(Dataset entries)
-----

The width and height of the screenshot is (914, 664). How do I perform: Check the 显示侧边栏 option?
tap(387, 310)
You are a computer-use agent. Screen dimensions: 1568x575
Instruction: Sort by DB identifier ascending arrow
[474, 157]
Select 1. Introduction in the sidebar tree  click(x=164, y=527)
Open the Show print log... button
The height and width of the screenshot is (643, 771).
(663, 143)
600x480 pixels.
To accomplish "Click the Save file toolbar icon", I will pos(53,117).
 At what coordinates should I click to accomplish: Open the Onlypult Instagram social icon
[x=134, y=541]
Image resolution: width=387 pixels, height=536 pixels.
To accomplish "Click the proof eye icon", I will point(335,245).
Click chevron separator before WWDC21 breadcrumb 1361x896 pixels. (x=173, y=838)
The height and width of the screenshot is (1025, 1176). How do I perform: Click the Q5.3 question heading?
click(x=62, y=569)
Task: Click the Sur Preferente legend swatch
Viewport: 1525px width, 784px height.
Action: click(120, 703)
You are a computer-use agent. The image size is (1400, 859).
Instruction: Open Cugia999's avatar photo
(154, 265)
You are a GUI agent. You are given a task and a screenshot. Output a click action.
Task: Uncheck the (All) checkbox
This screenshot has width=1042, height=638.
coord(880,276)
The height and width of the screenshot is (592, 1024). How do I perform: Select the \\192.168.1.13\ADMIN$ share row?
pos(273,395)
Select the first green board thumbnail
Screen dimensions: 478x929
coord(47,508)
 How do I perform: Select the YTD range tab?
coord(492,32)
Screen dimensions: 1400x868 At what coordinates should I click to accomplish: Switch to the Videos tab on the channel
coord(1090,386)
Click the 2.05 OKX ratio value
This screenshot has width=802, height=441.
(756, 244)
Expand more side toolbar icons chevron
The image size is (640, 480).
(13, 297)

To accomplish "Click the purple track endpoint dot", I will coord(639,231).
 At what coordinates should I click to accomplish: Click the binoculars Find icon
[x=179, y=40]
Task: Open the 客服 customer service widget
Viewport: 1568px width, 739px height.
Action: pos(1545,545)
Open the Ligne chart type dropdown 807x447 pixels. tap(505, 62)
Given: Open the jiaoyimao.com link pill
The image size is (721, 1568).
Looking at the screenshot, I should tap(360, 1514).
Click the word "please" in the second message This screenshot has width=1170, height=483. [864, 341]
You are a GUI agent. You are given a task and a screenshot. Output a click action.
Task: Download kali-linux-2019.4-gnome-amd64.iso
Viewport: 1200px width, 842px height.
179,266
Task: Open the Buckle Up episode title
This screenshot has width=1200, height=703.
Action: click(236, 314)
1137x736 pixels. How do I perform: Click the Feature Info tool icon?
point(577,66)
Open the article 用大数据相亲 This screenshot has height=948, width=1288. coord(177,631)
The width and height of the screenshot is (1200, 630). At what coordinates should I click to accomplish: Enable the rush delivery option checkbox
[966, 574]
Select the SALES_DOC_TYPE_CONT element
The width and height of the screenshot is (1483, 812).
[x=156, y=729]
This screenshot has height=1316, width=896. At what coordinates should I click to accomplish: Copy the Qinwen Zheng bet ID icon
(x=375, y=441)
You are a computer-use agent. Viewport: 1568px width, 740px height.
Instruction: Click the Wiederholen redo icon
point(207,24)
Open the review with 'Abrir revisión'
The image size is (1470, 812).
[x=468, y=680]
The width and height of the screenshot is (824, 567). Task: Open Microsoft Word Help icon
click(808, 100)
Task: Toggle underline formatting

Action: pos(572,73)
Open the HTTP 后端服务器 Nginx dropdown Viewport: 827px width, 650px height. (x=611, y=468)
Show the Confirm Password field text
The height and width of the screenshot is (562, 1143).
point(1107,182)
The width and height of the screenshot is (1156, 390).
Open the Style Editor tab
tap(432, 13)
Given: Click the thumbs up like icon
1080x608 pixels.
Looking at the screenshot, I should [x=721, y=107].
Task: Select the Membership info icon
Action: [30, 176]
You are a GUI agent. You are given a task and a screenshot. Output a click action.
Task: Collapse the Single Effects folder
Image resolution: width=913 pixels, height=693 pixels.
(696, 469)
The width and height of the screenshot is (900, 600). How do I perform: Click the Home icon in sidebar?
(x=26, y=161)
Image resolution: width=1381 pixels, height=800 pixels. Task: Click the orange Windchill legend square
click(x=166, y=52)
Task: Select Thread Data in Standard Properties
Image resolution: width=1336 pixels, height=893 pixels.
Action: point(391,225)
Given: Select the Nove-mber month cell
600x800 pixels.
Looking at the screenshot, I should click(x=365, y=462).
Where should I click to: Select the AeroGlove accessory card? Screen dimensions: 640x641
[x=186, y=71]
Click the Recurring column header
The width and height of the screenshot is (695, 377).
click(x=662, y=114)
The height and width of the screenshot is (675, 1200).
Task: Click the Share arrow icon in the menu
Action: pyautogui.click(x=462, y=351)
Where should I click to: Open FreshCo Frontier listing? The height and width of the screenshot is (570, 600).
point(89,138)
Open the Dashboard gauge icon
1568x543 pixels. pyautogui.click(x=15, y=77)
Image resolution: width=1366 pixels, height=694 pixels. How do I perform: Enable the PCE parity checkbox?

-----

Write every record above out again exactly as it stands.

The width and height of the screenshot is (914, 664). How do I perform: Check the 显示侧边栏 option?
tap(387, 310)
You are a computer-use agent. Screen dimensions: 1568x575
Instruction: Sort by DB identifier ascending arrow
[474, 157]
Select 1. Introduction in the sidebar tree  click(x=164, y=527)
Open the Show print log... button
The height and width of the screenshot is (643, 771).
(663, 143)
600x480 pixels.
To accomplish "Click the Save file toolbar icon", I will pos(53,117).
 At what coordinates should I click to accomplish: Open the Onlypult Instagram social icon
[x=134, y=541]
Image resolution: width=387 pixels, height=536 pixels.
To accomplish "Click the proof eye icon", I will point(335,245).
Click chevron separator before WWDC21 breadcrumb 1361x896 pixels. (x=173, y=838)
The height and width of the screenshot is (1025, 1176). How do I perform: Click the Q5.3 question heading?
click(x=62, y=569)
Task: Click the Sur Preferente legend swatch
Viewport: 1525px width, 784px height.
Action: click(120, 703)
You are a computer-use agent. The image size is (1400, 859).
Instruction: Open Cugia999's avatar photo
(154, 265)
You are a GUI agent. You are given a task and a screenshot. Output a click action.
Task: Uncheck the (All) checkbox
This screenshot has width=1042, height=638.
coord(880,276)
The height and width of the screenshot is (592, 1024). How do I perform: Select the \\192.168.1.13\ADMIN$ share row?
pos(273,395)
Select the first green board thumbnail
Screen dimensions: 478x929
coord(47,508)
 How do I perform: Select the YTD range tab?
coord(492,32)
Screen dimensions: 1400x868 At what coordinates should I click to accomplish: Switch to the Videos tab on the channel
coord(1090,386)
Click the 2.05 OKX ratio value
This screenshot has width=802, height=441.
(756, 244)
Expand more side toolbar icons chevron
The image size is (640, 480).
(13, 297)

To accomplish "Click the purple track endpoint dot", I will coord(639,231).
 At what coordinates should I click to accomplish: Click the binoculars Find icon
[x=179, y=40]
Task: Open the 客服 customer service widget
Viewport: 1568px width, 739px height.
Action: pos(1545,545)
Open the Ligne chart type dropdown 807x447 pixels. tap(505, 62)
Given: Open the jiaoyimao.com link pill
The image size is (721, 1568).
Looking at the screenshot, I should tap(360, 1514).
Click the word "please" in the second message This screenshot has width=1170, height=483. [864, 341]
You are a GUI agent. You are given a task and a screenshot. Output a click action.
Task: Download kali-linux-2019.4-gnome-amd64.iso
Viewport: 1200px width, 842px height.
179,266
Task: Open the Buckle Up episode title
This screenshot has width=1200, height=703.
Action: click(236, 314)
1137x736 pixels. How do I perform: Click the Feature Info tool icon?
point(577,66)
Open the article 用大数据相亲 This screenshot has height=948, width=1288. coord(177,631)
The width and height of the screenshot is (1200, 630). At what coordinates should I click to accomplish: Enable the rush delivery option checkbox
[966, 574]
Select the SALES_DOC_TYPE_CONT element
The width and height of the screenshot is (1483, 812).
[x=156, y=729]
This screenshot has height=1316, width=896. At what coordinates should I click to accomplish: Copy the Qinwen Zheng bet ID icon
(x=375, y=441)
You are a computer-use agent. Viewport: 1568px width, 740px height.
Instruction: Click the Wiederholen redo icon
point(207,24)
Open the review with 'Abrir revisión'
The image size is (1470, 812).
[x=468, y=680]
The width and height of the screenshot is (824, 567). Task: Open Microsoft Word Help icon
click(808, 100)
Task: Toggle underline formatting

Action: pos(572,73)
Open the HTTP 后端服务器 Nginx dropdown Viewport: 827px width, 650px height. (x=611, y=468)
Show the Confirm Password field text
The height and width of the screenshot is (562, 1143).
point(1107,182)
The width and height of the screenshot is (1156, 390).
Open the Style Editor tab
tap(432, 13)
Given: Click the thumbs up like icon
1080x608 pixels.
Looking at the screenshot, I should [x=721, y=107].
Task: Select the Membership info icon
Action: [30, 176]
You are a GUI agent. You are given a task and a screenshot. Output a click action.
Task: Collapse the Single Effects folder
Image resolution: width=913 pixels, height=693 pixels.
(696, 469)
The width and height of the screenshot is (900, 600). How do I perform: Click the Home icon in sidebar?
(x=26, y=161)
Image resolution: width=1381 pixels, height=800 pixels. Task: Click the orange Windchill legend square
click(x=166, y=52)
Task: Select Thread Data in Standard Properties
Image resolution: width=1336 pixels, height=893 pixels.
Action: point(391,225)
Given: Select the Nove-mber month cell
600x800 pixels.
Looking at the screenshot, I should click(x=365, y=462).
Where should I click to: Select the AeroGlove accessory card? Screen dimensions: 640x641
[x=186, y=71]
Click the Recurring column header
The width and height of the screenshot is (695, 377).
click(x=662, y=114)
The height and width of the screenshot is (675, 1200).
Task: Click the Share arrow icon in the menu
Action: pyautogui.click(x=462, y=351)
Where should I click to: Open FreshCo Frontier listing? The height and width of the screenshot is (570, 600).
point(89,138)
Open the Dashboard gauge icon
1568x543 pixels. pyautogui.click(x=15, y=77)
Image resolution: width=1366 pixels, height=694 pixels. How do I perform: Enable the PCE parity checkbox?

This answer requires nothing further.